A block of data

_ _ _

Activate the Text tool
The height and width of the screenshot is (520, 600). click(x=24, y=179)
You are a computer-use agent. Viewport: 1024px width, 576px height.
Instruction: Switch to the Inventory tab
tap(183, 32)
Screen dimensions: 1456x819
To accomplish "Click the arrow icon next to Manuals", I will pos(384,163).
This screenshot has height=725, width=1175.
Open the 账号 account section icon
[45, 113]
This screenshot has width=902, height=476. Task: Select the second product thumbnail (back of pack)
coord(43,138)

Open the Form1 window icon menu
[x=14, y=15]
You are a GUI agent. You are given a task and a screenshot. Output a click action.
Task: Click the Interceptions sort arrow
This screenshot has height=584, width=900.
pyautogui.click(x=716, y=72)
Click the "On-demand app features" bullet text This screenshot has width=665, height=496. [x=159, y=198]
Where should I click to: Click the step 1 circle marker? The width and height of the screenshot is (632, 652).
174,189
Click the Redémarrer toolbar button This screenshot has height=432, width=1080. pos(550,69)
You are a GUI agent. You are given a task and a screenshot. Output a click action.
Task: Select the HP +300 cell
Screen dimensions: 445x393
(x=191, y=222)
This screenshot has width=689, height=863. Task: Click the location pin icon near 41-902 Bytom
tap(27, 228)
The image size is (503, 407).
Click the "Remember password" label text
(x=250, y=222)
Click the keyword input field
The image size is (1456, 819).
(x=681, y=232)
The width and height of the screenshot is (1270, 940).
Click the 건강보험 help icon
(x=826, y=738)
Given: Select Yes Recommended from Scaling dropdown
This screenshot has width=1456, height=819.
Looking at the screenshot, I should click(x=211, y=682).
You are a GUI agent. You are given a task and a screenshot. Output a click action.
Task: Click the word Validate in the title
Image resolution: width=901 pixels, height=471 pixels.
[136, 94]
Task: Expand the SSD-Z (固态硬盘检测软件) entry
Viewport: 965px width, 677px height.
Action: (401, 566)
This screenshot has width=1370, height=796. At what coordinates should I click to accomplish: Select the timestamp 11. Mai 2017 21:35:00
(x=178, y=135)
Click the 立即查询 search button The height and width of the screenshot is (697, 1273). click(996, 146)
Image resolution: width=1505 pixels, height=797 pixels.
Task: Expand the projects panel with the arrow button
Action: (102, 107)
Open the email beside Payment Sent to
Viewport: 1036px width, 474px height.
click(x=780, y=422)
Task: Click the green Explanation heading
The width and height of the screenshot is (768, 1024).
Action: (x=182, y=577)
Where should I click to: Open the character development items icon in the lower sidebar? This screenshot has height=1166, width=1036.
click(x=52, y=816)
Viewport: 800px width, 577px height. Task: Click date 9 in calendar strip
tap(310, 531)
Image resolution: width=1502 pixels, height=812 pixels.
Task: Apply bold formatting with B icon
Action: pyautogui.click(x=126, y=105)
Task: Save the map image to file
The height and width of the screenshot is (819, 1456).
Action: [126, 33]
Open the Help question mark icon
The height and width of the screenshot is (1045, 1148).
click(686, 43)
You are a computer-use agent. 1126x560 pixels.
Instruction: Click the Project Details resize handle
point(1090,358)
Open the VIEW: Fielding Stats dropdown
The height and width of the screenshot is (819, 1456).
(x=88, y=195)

_ _ _

Transcribe, with no changes, the part of the records that opens with the line containing "This screenshot has height=725, width=1175." and closes with the line containing "Click the Redémarrer", including both of those lines.

> **EXERCISE SOLUTION**
This screenshot has height=725, width=1175.
Open the 账号 account section icon
[45, 113]
This screenshot has width=902, height=476. Task: Select the second product thumbnail (back of pack)
coord(43,138)

Open the Form1 window icon menu
[x=14, y=15]
You are a GUI agent. You are given a task and a screenshot. Output a click action.
Task: Click the Interceptions sort arrow
This screenshot has height=584, width=900.
pyautogui.click(x=716, y=72)
Click the "On-demand app features" bullet text This screenshot has width=665, height=496. [x=159, y=198]
Where should I click to: Click the step 1 circle marker? The width and height of the screenshot is (632, 652).
174,189
Click the Redémarrer toolbar button This screenshot has height=432, width=1080. pos(550,69)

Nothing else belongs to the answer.